EXERCISE REQUIREMENTS — Reproduce the entries verbatim, from the start through the line that contains "tap(523, 180)". Output nothing beyond that stretch.

ENTRIES SUPPLIED —

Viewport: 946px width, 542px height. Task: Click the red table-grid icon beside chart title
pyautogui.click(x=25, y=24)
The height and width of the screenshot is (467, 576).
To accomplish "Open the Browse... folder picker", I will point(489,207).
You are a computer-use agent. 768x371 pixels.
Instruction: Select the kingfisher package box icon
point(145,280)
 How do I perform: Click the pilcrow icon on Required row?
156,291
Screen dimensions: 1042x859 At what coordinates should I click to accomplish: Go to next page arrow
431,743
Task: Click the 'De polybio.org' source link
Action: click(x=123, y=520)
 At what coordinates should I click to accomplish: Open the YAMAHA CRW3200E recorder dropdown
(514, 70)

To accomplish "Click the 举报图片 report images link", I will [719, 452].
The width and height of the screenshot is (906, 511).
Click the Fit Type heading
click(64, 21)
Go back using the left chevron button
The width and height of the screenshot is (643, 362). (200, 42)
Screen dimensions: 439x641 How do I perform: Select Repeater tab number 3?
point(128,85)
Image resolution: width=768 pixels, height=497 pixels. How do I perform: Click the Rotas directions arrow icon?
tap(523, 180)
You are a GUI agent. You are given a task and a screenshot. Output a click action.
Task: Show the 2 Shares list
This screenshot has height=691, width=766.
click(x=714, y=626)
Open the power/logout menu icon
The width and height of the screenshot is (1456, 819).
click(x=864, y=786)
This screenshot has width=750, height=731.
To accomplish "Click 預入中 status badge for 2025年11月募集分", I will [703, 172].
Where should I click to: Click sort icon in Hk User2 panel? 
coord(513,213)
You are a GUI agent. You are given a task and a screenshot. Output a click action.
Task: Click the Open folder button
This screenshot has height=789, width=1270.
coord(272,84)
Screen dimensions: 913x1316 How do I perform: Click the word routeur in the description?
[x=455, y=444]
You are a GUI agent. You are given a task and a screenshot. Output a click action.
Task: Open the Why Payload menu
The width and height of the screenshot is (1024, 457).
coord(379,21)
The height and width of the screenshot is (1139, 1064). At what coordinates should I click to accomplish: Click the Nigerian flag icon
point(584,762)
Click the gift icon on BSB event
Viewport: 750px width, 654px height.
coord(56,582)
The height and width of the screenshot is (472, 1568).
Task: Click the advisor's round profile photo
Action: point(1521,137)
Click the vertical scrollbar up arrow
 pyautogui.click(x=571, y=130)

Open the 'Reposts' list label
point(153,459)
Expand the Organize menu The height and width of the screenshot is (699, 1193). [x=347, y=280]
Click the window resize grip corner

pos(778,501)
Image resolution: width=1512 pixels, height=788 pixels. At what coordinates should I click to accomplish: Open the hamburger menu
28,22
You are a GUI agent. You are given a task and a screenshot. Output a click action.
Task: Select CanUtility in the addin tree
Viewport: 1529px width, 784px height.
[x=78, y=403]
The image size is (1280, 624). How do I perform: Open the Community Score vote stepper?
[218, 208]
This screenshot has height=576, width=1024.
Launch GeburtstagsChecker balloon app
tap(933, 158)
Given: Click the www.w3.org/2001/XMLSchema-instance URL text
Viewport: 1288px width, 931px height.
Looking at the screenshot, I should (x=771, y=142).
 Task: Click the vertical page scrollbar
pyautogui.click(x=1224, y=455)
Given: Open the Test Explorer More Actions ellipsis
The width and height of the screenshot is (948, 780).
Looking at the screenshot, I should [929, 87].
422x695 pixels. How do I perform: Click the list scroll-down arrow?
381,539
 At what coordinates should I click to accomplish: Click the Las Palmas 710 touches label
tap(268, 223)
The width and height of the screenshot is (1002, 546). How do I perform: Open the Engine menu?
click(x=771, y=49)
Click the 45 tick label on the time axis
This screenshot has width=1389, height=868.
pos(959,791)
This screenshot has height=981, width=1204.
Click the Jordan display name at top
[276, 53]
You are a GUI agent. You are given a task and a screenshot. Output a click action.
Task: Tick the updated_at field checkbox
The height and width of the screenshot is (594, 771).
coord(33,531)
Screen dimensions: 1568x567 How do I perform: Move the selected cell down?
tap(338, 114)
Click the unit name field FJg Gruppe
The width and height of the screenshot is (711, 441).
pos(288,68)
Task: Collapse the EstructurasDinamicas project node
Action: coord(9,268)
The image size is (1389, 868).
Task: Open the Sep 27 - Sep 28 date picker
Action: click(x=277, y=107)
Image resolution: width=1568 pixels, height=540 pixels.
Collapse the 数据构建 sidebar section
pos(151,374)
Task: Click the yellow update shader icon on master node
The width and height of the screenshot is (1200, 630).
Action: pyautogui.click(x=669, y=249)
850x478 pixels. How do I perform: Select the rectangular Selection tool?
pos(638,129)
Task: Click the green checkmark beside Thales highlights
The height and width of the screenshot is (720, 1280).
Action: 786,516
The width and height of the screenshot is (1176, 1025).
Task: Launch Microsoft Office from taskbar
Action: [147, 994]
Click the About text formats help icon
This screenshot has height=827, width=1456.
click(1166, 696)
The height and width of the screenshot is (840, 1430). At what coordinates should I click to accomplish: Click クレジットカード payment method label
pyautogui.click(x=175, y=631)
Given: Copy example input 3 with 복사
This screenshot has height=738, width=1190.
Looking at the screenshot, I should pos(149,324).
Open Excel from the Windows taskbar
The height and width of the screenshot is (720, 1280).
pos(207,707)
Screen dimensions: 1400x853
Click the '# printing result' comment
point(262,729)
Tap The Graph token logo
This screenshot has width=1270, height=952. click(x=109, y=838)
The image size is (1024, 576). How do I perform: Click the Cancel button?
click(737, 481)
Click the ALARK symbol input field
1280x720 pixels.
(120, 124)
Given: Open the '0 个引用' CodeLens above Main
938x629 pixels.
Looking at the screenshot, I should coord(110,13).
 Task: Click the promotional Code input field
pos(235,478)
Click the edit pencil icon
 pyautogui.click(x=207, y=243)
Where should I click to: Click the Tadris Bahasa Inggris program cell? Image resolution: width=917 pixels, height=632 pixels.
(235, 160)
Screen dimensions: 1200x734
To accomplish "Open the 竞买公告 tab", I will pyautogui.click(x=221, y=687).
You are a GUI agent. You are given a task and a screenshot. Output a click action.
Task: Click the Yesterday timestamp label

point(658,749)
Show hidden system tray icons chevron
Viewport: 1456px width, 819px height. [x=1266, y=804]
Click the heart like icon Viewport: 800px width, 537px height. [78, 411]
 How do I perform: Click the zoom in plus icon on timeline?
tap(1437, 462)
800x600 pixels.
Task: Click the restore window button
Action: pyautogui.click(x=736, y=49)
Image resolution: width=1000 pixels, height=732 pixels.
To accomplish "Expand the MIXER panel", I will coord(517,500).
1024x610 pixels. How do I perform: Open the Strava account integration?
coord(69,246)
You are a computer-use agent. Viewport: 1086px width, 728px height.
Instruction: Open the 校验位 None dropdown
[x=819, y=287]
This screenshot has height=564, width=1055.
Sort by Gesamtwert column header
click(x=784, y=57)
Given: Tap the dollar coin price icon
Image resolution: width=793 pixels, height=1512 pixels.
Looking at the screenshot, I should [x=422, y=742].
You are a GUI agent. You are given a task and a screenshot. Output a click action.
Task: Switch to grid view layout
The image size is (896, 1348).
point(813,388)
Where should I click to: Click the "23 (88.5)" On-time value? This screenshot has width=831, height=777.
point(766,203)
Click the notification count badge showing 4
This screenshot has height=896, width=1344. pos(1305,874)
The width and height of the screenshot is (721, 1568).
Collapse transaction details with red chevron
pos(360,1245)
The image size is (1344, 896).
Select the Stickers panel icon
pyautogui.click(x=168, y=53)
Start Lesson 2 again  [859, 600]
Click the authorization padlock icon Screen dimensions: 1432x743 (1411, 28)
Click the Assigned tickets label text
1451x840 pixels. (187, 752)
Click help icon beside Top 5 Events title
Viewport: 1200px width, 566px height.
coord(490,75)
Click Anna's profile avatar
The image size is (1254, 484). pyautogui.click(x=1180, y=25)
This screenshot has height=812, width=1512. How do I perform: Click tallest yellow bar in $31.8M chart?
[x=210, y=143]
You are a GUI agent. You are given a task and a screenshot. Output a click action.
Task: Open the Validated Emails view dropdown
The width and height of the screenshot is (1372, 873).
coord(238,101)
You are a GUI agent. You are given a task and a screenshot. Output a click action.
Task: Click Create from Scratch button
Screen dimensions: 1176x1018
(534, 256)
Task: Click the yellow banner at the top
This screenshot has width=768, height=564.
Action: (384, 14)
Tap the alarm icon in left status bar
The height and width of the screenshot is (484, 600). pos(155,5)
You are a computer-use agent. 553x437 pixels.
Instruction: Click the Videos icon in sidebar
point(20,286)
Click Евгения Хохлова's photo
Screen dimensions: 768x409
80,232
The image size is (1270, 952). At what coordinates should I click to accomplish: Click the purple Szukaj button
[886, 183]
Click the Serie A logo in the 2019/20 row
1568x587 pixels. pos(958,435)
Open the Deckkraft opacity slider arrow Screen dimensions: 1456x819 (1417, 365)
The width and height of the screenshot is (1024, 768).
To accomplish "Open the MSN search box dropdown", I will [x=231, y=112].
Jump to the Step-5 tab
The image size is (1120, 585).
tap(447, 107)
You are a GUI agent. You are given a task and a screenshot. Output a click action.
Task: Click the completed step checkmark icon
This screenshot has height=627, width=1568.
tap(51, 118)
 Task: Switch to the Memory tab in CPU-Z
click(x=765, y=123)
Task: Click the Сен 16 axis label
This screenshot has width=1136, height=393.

WRITTEN REPLY —
Viewport: 946px width, 542px height. Task: Click the red table-grid icon beside chart title
pyautogui.click(x=25, y=24)
The height and width of the screenshot is (467, 576).
To accomplish "Open the Browse... folder picker", I will point(489,207).
You are a computer-use agent. 768x371 pixels.
Instruction: Select the kingfisher package box icon
point(145,280)
 How do I perform: Click the pilcrow icon on Required row?
156,291
Screen dimensions: 1042x859 At what coordinates should I click to accomplish: Go to next page arrow
431,743
Task: Click the 'De polybio.org' source link
Action: click(x=123, y=520)
 At what coordinates should I click to accomplish: Open the YAMAHA CRW3200E recorder dropdown
(514, 70)

To accomplish "Click the 举报图片 report images link", I will [719, 452].
The width and height of the screenshot is (906, 511).
Click the Fit Type heading
click(64, 21)
Go back using the left chevron button
The width and height of the screenshot is (643, 362). (200, 42)
Screen dimensions: 439x641 How do I perform: Select Repeater tab number 3?
point(128,85)
Image resolution: width=768 pixels, height=497 pixels. How do I perform: Click the Rotas directions arrow icon?
tap(523, 180)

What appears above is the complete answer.